What this task involves: Repeat verbatim each line from the line with "Given: Select the" to the end of the entries. Pictures do not belong in the copy.

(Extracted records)
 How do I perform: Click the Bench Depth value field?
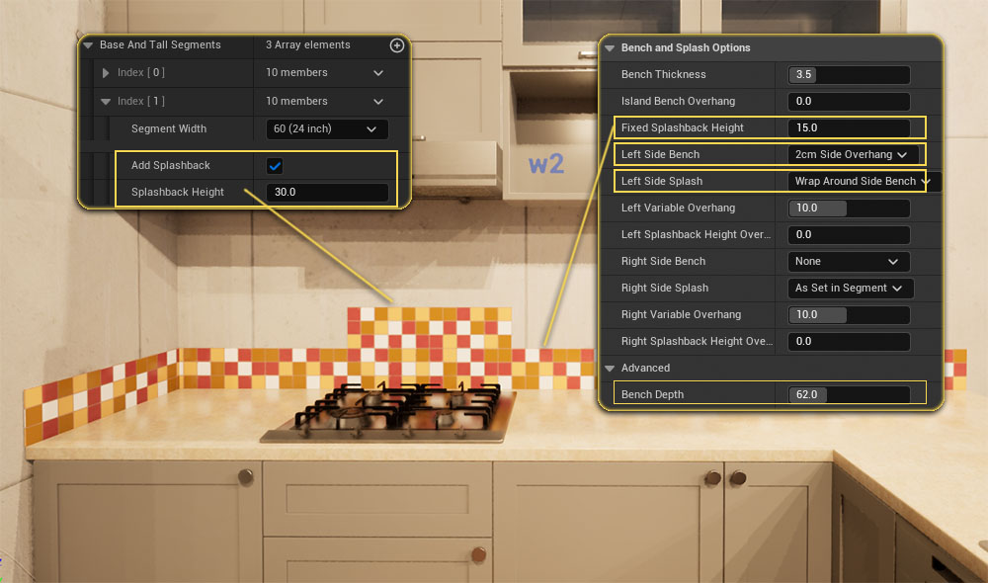click(848, 395)
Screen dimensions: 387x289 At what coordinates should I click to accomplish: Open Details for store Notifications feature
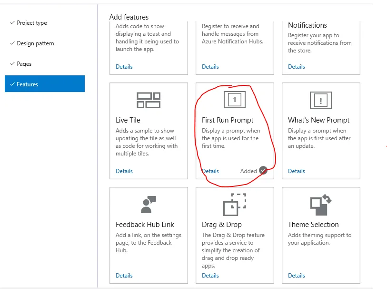click(x=297, y=67)
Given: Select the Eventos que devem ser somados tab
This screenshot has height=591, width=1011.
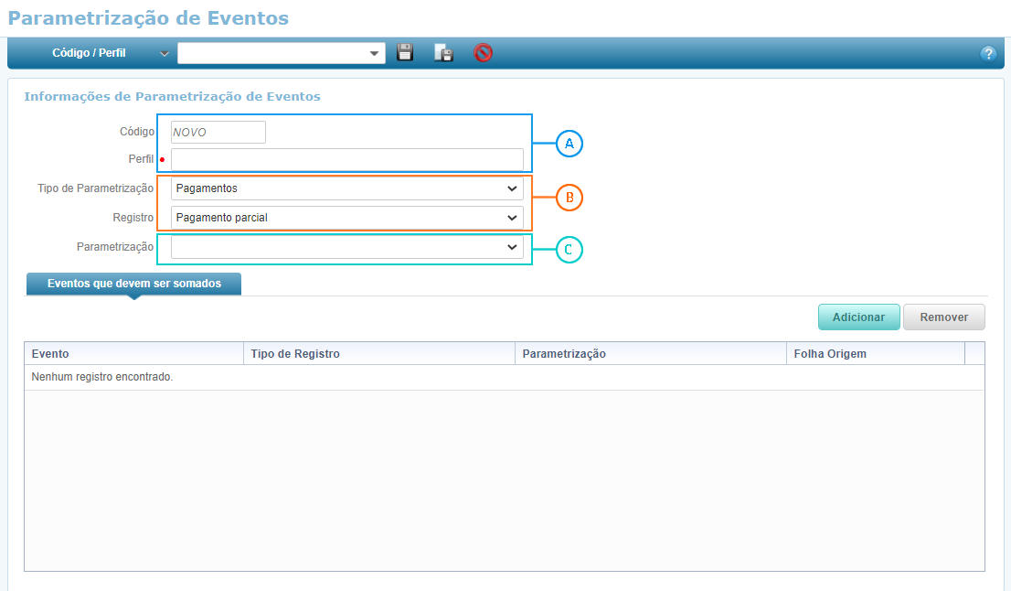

Answer to the exercise:
Given: Select the Eventos que devem ser somados tab
This screenshot has height=591, width=1011.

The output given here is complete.